Recorded data:
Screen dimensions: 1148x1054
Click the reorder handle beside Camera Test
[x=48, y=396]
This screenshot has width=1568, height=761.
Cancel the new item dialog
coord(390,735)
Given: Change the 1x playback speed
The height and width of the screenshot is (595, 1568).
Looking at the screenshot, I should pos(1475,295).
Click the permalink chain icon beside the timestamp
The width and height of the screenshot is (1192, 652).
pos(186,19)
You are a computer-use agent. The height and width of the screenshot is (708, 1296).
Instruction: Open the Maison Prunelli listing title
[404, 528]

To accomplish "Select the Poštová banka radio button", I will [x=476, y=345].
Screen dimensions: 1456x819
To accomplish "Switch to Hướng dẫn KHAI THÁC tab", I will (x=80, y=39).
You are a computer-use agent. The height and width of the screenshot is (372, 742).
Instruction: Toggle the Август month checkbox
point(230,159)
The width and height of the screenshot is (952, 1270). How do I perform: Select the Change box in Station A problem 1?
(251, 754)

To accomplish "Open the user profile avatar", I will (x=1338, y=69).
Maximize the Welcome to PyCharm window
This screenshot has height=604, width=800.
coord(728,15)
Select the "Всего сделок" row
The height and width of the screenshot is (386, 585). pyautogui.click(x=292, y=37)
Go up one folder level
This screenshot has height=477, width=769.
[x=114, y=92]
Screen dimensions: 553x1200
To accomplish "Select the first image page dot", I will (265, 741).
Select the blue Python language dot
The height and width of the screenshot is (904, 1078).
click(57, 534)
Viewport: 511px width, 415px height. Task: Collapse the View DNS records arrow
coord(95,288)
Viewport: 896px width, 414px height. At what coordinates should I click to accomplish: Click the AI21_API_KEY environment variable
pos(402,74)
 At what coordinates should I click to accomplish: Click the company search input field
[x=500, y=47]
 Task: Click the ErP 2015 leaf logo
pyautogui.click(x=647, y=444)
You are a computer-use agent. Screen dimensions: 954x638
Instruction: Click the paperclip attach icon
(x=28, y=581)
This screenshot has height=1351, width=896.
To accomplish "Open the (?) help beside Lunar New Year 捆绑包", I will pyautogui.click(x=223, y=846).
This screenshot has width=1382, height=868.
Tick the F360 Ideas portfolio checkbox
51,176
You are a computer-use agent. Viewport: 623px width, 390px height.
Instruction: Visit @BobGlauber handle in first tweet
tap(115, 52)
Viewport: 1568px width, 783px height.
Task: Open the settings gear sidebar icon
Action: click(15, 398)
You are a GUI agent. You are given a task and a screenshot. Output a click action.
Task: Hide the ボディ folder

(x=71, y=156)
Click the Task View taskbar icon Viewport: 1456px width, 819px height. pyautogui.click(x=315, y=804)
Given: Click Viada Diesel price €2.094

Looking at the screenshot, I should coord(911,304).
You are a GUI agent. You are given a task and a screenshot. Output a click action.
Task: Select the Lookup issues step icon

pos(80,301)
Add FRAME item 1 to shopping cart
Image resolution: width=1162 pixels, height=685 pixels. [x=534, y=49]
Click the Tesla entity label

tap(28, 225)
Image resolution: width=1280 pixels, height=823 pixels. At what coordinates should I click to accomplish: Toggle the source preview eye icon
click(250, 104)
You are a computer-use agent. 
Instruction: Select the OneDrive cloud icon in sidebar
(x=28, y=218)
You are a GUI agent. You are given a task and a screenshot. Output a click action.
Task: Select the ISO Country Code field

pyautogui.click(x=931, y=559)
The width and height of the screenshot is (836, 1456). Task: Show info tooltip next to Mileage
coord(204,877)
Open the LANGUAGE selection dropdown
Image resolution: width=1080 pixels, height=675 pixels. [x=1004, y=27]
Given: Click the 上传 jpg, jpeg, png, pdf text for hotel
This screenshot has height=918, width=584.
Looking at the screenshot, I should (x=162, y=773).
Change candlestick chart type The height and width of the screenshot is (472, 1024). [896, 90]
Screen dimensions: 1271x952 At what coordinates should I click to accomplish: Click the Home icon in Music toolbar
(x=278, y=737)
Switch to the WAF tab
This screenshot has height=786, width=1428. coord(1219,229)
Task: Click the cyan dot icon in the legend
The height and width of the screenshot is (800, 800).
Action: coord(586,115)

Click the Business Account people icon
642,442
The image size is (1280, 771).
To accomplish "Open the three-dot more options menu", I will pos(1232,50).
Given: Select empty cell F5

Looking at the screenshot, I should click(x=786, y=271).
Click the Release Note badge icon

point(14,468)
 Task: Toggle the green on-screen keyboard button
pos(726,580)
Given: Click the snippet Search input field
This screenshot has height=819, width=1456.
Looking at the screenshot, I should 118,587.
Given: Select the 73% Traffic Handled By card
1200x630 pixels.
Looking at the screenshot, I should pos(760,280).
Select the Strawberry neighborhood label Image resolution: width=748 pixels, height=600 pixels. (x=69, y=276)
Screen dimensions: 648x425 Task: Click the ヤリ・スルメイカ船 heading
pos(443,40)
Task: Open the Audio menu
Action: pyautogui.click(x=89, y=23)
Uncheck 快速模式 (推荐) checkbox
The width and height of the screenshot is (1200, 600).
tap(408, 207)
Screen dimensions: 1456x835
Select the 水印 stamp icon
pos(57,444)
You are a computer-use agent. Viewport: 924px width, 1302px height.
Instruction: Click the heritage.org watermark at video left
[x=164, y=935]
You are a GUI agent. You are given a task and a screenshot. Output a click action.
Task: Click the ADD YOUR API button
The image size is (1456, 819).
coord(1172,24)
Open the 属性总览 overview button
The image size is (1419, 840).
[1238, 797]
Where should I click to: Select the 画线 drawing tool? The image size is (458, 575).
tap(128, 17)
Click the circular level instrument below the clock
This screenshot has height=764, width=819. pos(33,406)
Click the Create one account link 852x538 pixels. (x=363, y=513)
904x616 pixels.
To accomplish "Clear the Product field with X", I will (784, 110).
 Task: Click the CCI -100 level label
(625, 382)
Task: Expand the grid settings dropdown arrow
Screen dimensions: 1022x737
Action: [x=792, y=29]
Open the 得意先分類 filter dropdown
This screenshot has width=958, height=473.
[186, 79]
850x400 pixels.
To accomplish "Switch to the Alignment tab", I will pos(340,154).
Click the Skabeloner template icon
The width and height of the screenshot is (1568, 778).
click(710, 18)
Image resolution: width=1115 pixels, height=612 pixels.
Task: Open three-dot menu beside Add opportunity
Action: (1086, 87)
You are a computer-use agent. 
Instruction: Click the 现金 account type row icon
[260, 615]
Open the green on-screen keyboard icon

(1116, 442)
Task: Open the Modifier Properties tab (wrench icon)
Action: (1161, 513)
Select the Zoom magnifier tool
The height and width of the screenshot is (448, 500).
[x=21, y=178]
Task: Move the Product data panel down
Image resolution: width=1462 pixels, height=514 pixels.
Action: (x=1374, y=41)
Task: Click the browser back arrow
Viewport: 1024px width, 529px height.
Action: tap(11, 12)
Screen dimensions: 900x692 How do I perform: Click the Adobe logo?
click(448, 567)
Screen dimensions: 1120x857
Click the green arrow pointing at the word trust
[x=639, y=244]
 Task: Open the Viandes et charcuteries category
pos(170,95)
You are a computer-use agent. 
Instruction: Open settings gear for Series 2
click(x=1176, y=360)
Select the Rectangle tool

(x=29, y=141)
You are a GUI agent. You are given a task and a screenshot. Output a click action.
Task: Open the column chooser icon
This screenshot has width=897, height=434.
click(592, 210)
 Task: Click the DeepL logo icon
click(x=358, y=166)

**What to work on**. Reproduce all of the data above, replacing each occurrence of "Instruction" with "Directive". Leave every other part unchanged.

**The result**.
Screen dimensions: 1148x1054
Click the reorder handle beside Camera Test
[x=48, y=396]
This screenshot has width=1568, height=761.
Cancel the new item dialog
coord(390,735)
Given: Change the 1x playback speed
The height and width of the screenshot is (595, 1568).
Looking at the screenshot, I should pos(1475,295).
Click the permalink chain icon beside the timestamp
The width and height of the screenshot is (1192, 652).
pos(186,19)
You are a computer-use agent. The height and width of the screenshot is (708, 1296).
Directive: Open the Maison Prunelli listing title
[404, 528]

To accomplish "Select the Poštová banka radio button", I will [x=476, y=345].
Screen dimensions: 1456x819
To accomplish "Switch to Hướng dẫn KHAI THÁC tab", I will (x=80, y=39).
You are a computer-use agent. The height and width of the screenshot is (372, 742).
Directive: Toggle the Август month checkbox
point(230,159)
The width and height of the screenshot is (952, 1270). How do I perform: Select the Change box in Station A problem 1?
(251, 754)

To accomplish "Open the user profile avatar", I will (x=1338, y=69).
Maximize the Welcome to PyCharm window
This screenshot has height=604, width=800.
coord(728,15)
Select the "Всего сделок" row
The height and width of the screenshot is (386, 585). pyautogui.click(x=292, y=37)
Go up one folder level
This screenshot has height=477, width=769.
[x=114, y=92]
Screen dimensions: 553x1200
To accomplish "Select the first image page dot", I will (265, 741).
Select the blue Python language dot
The height and width of the screenshot is (904, 1078).
click(57, 534)
Viewport: 511px width, 415px height. Task: Collapse the View DNS records arrow
coord(95,288)
Viewport: 896px width, 414px height. At what coordinates should I click to accomplish: Click the AI21_API_KEY environment variable
pos(402,74)
 At what coordinates should I click to accomplish: Click the company search input field
[x=500, y=47]
 Task: Click the ErP 2015 leaf logo
pyautogui.click(x=647, y=444)
You are a computer-use agent. Screen dimensions: 954x638
Directive: Click the paperclip attach icon
(x=28, y=581)
This screenshot has height=1351, width=896.
To accomplish "Open the (?) help beside Lunar New Year 捆绑包", I will pyautogui.click(x=223, y=846).
This screenshot has width=1382, height=868.
Tick the F360 Ideas portfolio checkbox
51,176
You are a computer-use agent. Viewport: 623px width, 390px height.
Directive: Visit @BobGlauber handle in first tweet
tap(115, 52)
Viewport: 1568px width, 783px height.
Task: Open the settings gear sidebar icon
Action: click(15, 398)
You are a GUI agent. You are given a task and a screenshot. Output a click action.
Task: Hide the ボディ folder

(x=71, y=156)
Click the Task View taskbar icon Viewport: 1456px width, 819px height. pyautogui.click(x=315, y=804)
Given: Click Viada Diesel price €2.094

Looking at the screenshot, I should coord(911,304).
You are a GUI agent. You are given a task and a screenshot. Output a click action.
Task: Select the Lookup issues step icon

pos(80,301)
Add FRAME item 1 to shopping cart
Image resolution: width=1162 pixels, height=685 pixels. [x=534, y=49]
Click the Tesla entity label

tap(28, 225)
Image resolution: width=1280 pixels, height=823 pixels. At what coordinates should I click to accomplish: Toggle the source preview eye icon
click(250, 104)
You are a computer-use agent. 
Directive: Select the OneDrive cloud icon in sidebar
(x=28, y=218)
You are a GUI agent. You are given a task and a screenshot. Output a click action.
Task: Select the ISO Country Code field

pyautogui.click(x=931, y=559)
The width and height of the screenshot is (836, 1456). Task: Show info tooltip next to Mileage
coord(204,877)
Open the LANGUAGE selection dropdown
Image resolution: width=1080 pixels, height=675 pixels. [x=1004, y=27]
Given: Click the 上传 jpg, jpeg, png, pdf text for hotel
This screenshot has height=918, width=584.
Looking at the screenshot, I should (x=162, y=773).
Change candlestick chart type The height and width of the screenshot is (472, 1024). [896, 90]
Screen dimensions: 1271x952 At what coordinates should I click to accomplish: Click the Home icon in Music toolbar
(x=278, y=737)
Switch to the WAF tab
This screenshot has height=786, width=1428. coord(1219,229)
Task: Click the cyan dot icon in the legend
The height and width of the screenshot is (800, 800).
Action: coord(586,115)

Click the Business Account people icon
642,442
The image size is (1280, 771).
To accomplish "Open the three-dot more options menu", I will pos(1232,50).
Given: Select empty cell F5

Looking at the screenshot, I should click(x=786, y=271).
Click the Release Note badge icon

point(14,468)
 Task: Toggle the green on-screen keyboard button
pos(726,580)
Given: Click the snippet Search input field
This screenshot has height=819, width=1456.
Looking at the screenshot, I should 118,587.
Given: Select the 73% Traffic Handled By card
1200x630 pixels.
Looking at the screenshot, I should pos(760,280).
Select the Strawberry neighborhood label Image resolution: width=748 pixels, height=600 pixels. (x=69, y=276)
Screen dimensions: 648x425 Task: Click the ヤリ・スルメイカ船 heading
pos(443,40)
Task: Open the Audio menu
Action: pyautogui.click(x=89, y=23)
Uncheck 快速模式 (推荐) checkbox
The width and height of the screenshot is (1200, 600).
tap(408, 207)
Screen dimensions: 1456x835
Select the 水印 stamp icon
pos(57,444)
You are a computer-use agent. Viewport: 924px width, 1302px height.
Directive: Click the heritage.org watermark at video left
[x=164, y=935]
You are a GUI agent. You are given a task and a screenshot. Output a click action.
Task: Click the ADD YOUR API button
The image size is (1456, 819).
coord(1172,24)
Open the 属性总览 overview button
The image size is (1419, 840).
[1238, 797]
Where should I click to: Select the 画线 drawing tool? The image size is (458, 575).
tap(128, 17)
Click the circular level instrument below the clock
This screenshot has height=764, width=819. pos(33,406)
Click the Create one account link 852x538 pixels. (x=363, y=513)
904x616 pixels.
To accomplish "Clear the Product field with X", I will (784, 110).
 Task: Click the CCI -100 level label
(625, 382)
Task: Expand the grid settings dropdown arrow
Screen dimensions: 1022x737
Action: [x=792, y=29]
Open the 得意先分類 filter dropdown
This screenshot has width=958, height=473.
[186, 79]
850x400 pixels.
To accomplish "Switch to the Alignment tab", I will pos(340,154).
Click the Skabeloner template icon
The width and height of the screenshot is (1568, 778).
click(710, 18)
Image resolution: width=1115 pixels, height=612 pixels.
Task: Open three-dot menu beside Add opportunity
Action: (1086, 87)
You are a computer-use agent. 
Directive: Click the 现金 account type row icon
[260, 615]
Open the green on-screen keyboard icon

(1116, 442)
Task: Open the Modifier Properties tab (wrench icon)
Action: (1161, 513)
Select the Zoom magnifier tool
The height and width of the screenshot is (448, 500).
[x=21, y=178]
Task: Move the Product data panel down
Image resolution: width=1462 pixels, height=514 pixels.
Action: (x=1374, y=41)
Task: Click the browser back arrow
Viewport: 1024px width, 529px height.
Action: tap(11, 12)
Screen dimensions: 900x692 How do I perform: Click the Adobe logo?
click(448, 567)
Screen dimensions: 1120x857
Click the green arrow pointing at the word trust
[x=639, y=244]
 Task: Open the Viandes et charcuteries category
pos(170,95)
You are a computer-use agent. 
Directive: Open settings gear for Series 2
click(x=1176, y=360)
Select the Rectangle tool

(x=29, y=141)
You are a GUI agent. You are given a task and a screenshot. Output a click action.
Task: Open the column chooser icon
This screenshot has width=897, height=434.
click(592, 210)
 Task: Click the DeepL logo icon
click(x=358, y=166)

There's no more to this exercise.